After Jar-Jar Binks, it's hard to not to give George Lucas' new film, Red Tails, the side-eye. The movie is a World War II-era action flick based on the Tuskegee Airmen, the heroic and decorated pilots who were the first black servicemembers to fly combat missions at a time when black Americans were not recognized as full citizens in the United States, despite their willingness to fight and die in its defense.
In an interview with The Daily Show's Jon Stewart on Monday night, Lucas was frank about the trouble he had getting the film made—in part, he said, because the studios weren't willing to finance a film without a white protagonist as an anchor.
"This has been held up for release since 1942, since it was shot; I've been trying to get released ever since," Lucas joked—although he did say that the film took about 23 years to develop. "It's because it's an all-black movie. There's no major white roles in it at all…I showed it to all of them and they said, 'Nooooo. We don't know how to market a move like this.'" Lucas goes on to explain that major studios don't believe films with majority black casts do well in foreign markets. Lucas was unbowed, telling Stewart that "we do want to do a prequel and a sequel," which I take as a measure of how excited and proud about Red Tails Lucas actually is. Bonus exuberance: "This is the closest you'll ever get to Episode Seven." Here's the video:
Lucas' explanation of how difficult it is for films with mostly black casts (let alone black directors) was one of my major frustrations watching Pariah, director Dee Rees' excellent coming-of-age film about a black lesbian teenager in Brooklyn. It wasn't just that the movie was good, it was that lingering social attitudes about race make such films far rarer than they should be, in part because of the way they skew economic incentives for major studios. Lucas gets a little big for his britches when he disses the 1989 Civil War epic Glory by describing it as a film where "you have a lot of white officers running these guys into cannon fodder," implying that in comparison to the Massachusetts 54th Regiment the Tuskegee Airmen were "real heroes."
The derision here is unnecessary and unwarranted; the men of the 54th were certainly heroes, and though it is hard to imagine, were fighting to preserve a nation that thought even less of them than it did of the Tuskegee Airmen. Also, there's maybe a 0.0001 percent chance that Red Tails is actually a better movie, though Lucas' point about Hollywood's aversion to making films that don't center around white protagonists is well taken. The issue here is as political as it is economic—the white protagonists' role in mostly black films is generally to act as a redemptive vehicle for the white audience, allowing them to believe that in another place, at another time, they would have been just as righteous. Whether we're talking about the men of the 54th or Capt. Robert Gould Shaw, we are speaking of a kind of courage that is present in vanishingly few people. It is however, a conceit that studios seem to view as necessary to fill seats.

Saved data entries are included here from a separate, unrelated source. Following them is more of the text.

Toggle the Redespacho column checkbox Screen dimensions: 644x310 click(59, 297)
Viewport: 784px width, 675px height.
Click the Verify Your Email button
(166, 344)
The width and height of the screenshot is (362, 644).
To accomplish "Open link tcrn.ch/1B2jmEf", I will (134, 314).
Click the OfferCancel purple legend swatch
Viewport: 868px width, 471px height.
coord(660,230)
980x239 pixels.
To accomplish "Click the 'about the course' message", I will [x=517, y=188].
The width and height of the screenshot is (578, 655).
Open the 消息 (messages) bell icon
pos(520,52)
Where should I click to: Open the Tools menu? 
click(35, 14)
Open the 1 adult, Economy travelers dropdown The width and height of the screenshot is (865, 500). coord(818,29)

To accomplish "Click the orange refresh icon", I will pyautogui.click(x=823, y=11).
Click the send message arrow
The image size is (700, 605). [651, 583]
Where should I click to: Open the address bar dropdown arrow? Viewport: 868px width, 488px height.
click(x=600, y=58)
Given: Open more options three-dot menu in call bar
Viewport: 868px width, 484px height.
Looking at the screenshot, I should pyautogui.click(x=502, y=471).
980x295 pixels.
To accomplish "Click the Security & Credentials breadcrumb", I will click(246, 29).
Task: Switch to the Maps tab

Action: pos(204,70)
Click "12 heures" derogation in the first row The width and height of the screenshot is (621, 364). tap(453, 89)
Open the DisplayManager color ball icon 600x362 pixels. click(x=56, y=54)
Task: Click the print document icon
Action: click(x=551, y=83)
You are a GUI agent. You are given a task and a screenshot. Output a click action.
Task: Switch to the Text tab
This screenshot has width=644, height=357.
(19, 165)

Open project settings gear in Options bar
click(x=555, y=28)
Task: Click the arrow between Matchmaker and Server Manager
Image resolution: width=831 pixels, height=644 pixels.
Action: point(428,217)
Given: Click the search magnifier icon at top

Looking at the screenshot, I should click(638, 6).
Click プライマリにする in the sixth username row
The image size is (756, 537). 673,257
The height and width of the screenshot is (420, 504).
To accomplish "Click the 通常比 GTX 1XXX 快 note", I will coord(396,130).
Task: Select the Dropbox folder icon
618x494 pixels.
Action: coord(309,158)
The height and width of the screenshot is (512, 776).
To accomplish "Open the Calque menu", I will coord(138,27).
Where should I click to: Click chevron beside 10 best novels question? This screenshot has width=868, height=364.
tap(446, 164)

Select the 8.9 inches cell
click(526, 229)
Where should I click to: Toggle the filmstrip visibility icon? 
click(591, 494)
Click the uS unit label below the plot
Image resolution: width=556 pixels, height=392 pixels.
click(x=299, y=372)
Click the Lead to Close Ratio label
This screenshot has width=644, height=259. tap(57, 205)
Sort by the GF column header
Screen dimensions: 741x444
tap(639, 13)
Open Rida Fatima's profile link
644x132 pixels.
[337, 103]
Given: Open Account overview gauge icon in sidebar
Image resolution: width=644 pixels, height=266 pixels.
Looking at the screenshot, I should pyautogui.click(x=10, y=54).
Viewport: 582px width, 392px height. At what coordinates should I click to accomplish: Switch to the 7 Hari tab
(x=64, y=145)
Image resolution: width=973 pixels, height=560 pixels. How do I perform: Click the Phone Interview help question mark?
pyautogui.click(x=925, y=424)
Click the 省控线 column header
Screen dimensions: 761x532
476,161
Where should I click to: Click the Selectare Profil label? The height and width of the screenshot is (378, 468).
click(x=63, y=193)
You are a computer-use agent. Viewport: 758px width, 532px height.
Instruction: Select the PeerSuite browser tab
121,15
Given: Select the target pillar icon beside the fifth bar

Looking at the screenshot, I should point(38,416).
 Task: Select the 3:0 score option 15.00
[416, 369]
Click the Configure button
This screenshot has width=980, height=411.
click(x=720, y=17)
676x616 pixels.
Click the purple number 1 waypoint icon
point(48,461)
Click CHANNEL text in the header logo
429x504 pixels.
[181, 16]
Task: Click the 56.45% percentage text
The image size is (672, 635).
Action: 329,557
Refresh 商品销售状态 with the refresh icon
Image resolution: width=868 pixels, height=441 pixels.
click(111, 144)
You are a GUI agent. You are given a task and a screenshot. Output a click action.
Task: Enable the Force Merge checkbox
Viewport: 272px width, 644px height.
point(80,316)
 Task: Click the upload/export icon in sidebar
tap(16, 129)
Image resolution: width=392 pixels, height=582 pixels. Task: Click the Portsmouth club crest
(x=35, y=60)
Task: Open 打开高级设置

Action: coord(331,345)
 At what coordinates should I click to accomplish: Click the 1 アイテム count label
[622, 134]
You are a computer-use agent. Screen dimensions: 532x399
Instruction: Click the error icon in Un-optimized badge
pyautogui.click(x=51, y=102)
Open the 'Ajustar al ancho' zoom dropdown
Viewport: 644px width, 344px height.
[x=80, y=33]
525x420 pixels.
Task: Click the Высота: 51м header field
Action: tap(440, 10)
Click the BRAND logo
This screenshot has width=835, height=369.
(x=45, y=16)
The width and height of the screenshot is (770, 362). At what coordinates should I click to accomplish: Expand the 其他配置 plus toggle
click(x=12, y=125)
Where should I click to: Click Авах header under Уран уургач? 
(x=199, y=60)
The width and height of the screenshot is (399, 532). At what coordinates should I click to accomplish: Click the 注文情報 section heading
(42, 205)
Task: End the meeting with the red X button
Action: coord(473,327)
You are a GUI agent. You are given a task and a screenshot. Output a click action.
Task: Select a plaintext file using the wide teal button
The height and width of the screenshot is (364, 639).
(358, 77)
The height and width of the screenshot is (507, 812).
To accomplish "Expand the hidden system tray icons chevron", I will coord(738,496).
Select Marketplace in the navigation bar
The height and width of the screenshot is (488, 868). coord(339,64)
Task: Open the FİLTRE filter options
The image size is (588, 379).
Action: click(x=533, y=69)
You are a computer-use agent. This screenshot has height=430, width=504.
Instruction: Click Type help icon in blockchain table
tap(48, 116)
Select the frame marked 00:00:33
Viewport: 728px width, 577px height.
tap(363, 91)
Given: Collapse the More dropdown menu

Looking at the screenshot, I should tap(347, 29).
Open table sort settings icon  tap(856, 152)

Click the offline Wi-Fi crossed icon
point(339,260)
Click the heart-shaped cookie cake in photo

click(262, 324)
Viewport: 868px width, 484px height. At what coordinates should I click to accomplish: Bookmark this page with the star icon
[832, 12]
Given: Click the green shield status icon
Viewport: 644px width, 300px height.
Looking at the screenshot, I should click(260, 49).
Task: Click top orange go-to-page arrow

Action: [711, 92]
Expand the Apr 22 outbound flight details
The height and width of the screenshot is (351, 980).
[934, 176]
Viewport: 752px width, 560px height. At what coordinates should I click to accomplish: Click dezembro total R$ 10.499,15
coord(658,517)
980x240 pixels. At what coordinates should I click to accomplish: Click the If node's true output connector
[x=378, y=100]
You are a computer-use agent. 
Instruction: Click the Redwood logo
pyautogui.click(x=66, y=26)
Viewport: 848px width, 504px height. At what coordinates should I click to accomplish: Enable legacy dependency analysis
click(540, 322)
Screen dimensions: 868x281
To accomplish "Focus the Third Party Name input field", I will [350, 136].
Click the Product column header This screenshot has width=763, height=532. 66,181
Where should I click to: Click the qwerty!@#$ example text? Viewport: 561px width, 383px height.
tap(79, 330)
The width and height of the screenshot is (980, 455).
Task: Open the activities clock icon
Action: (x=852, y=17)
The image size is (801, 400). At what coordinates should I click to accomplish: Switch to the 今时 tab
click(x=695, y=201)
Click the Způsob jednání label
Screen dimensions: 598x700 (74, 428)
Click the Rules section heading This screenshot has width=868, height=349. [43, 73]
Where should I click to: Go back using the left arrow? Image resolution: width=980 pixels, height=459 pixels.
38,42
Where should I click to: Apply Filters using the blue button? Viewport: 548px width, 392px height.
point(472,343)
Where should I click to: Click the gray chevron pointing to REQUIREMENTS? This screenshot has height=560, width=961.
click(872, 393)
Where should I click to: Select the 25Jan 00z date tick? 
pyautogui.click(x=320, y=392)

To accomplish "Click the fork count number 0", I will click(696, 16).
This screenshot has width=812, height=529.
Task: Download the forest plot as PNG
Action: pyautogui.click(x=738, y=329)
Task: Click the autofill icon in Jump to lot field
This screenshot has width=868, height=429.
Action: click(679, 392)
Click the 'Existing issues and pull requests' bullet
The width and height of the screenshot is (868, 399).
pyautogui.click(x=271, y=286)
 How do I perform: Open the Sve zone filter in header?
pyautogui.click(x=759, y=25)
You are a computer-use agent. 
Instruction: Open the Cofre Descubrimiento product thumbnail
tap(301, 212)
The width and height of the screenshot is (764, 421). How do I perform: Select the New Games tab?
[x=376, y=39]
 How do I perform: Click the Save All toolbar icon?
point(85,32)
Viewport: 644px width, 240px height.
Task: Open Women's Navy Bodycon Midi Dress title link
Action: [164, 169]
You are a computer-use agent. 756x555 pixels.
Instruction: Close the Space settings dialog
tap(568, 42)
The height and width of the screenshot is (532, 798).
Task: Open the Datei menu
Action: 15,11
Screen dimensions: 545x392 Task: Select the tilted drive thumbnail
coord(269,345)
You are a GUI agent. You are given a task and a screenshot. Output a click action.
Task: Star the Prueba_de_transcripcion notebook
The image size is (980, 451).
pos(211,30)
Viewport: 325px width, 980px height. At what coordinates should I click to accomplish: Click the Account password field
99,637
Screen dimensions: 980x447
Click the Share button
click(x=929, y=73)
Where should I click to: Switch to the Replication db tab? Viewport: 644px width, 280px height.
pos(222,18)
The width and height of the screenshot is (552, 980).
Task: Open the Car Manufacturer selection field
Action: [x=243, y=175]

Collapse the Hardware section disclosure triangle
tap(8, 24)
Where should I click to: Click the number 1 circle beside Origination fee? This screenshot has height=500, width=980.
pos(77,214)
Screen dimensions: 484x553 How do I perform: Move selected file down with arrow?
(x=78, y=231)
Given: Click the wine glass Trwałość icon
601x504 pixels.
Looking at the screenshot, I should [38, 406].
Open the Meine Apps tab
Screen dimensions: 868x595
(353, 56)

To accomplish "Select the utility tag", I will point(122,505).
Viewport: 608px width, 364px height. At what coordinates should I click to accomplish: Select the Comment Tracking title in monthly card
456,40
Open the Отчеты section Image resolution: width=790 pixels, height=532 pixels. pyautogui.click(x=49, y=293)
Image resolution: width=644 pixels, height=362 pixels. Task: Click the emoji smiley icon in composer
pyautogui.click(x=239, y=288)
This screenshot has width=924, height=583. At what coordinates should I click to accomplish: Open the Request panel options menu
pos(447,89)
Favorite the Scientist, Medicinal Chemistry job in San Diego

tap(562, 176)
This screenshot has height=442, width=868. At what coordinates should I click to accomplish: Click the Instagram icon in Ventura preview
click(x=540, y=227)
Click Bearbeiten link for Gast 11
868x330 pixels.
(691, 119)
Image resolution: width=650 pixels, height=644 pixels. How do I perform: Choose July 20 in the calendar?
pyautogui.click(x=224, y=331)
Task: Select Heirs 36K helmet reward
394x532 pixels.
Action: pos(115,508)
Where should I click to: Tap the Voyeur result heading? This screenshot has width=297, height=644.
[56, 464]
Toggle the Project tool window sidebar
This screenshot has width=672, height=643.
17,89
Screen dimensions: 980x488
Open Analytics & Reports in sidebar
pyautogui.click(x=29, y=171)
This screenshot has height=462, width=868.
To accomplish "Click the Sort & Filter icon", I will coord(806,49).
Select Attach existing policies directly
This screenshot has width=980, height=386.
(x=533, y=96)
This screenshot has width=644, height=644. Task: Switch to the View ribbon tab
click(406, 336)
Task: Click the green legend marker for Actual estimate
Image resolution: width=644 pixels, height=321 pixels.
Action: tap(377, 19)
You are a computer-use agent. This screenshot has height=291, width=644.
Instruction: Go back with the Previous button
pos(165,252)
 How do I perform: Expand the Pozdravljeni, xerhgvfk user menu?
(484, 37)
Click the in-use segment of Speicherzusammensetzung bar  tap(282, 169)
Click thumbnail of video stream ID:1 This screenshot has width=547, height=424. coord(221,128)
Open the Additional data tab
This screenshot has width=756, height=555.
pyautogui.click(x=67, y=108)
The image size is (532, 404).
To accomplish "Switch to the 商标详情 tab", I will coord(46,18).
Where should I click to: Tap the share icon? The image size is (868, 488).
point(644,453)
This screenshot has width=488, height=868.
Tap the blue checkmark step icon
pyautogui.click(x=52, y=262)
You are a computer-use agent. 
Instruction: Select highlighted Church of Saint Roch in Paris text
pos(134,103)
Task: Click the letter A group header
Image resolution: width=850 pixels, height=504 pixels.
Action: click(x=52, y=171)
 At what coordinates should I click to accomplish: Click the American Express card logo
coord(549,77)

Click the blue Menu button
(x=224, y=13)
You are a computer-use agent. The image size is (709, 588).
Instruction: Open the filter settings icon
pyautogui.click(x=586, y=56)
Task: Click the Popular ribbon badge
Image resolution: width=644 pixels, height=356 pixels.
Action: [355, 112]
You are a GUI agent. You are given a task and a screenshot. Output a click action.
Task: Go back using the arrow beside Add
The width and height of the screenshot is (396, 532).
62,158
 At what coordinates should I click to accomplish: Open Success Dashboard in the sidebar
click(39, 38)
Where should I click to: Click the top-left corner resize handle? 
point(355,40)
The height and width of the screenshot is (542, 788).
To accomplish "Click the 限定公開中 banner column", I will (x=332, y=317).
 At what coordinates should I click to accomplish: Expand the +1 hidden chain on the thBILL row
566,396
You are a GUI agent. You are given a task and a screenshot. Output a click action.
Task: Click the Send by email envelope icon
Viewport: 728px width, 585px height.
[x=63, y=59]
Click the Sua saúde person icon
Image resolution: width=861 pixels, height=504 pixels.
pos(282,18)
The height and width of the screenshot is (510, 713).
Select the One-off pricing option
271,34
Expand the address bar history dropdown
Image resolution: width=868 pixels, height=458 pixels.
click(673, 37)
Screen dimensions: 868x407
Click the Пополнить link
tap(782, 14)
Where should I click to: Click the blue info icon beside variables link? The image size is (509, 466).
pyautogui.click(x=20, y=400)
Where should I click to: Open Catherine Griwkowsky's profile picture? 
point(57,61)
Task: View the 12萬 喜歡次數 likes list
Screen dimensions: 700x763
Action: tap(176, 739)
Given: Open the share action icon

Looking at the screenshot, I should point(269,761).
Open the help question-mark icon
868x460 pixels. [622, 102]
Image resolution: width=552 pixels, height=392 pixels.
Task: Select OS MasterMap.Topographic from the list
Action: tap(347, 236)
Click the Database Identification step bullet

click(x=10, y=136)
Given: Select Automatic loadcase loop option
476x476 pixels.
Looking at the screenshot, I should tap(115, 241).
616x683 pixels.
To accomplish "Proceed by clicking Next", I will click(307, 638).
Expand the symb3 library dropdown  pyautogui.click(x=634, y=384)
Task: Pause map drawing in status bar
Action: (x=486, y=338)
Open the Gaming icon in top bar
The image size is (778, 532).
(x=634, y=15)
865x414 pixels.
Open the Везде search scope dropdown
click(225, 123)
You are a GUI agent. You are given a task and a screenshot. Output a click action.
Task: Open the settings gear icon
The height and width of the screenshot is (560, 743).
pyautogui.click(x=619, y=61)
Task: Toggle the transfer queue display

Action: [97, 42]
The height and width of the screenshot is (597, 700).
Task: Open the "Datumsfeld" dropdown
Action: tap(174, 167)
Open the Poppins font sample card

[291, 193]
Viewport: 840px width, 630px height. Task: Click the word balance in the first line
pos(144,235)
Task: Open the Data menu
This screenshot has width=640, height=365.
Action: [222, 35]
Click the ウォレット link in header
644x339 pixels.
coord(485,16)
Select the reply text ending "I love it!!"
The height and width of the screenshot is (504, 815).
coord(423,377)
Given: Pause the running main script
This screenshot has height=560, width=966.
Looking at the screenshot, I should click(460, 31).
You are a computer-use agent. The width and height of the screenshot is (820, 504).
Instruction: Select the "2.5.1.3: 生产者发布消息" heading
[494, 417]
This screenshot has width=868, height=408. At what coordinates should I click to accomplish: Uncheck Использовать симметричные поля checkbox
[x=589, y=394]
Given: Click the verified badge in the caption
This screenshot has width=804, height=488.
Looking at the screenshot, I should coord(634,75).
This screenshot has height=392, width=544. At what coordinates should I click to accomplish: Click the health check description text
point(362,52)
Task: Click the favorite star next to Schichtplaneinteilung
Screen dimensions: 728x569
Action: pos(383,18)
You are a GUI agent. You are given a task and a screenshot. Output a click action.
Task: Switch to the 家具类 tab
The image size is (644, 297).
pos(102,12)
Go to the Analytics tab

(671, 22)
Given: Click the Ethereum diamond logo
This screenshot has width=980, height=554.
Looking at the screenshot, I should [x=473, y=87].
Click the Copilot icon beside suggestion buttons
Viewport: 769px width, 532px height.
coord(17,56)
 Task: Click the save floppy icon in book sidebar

After watching Lucas' interview with Stewart, I'm more likely to see the movie than before. It's hard to forget the galactic coonery of Jar-Jar Binks. On the other hand, one of the screenwriters for Red Tails is Aaron McGruder, the writer behind the newspaper comic strip turned TV show The Boondocks. When the Star Wars prequels were first released, McGruder justifiably blasted Lucas over Jar-Jar from the perspective of a Star Wars fan. Lucas then hired him to write a movie. It's not quite enough to get me to forgive him for ruining the original Star Wars trilogy, but it's enough to get me to want to see Red Tails.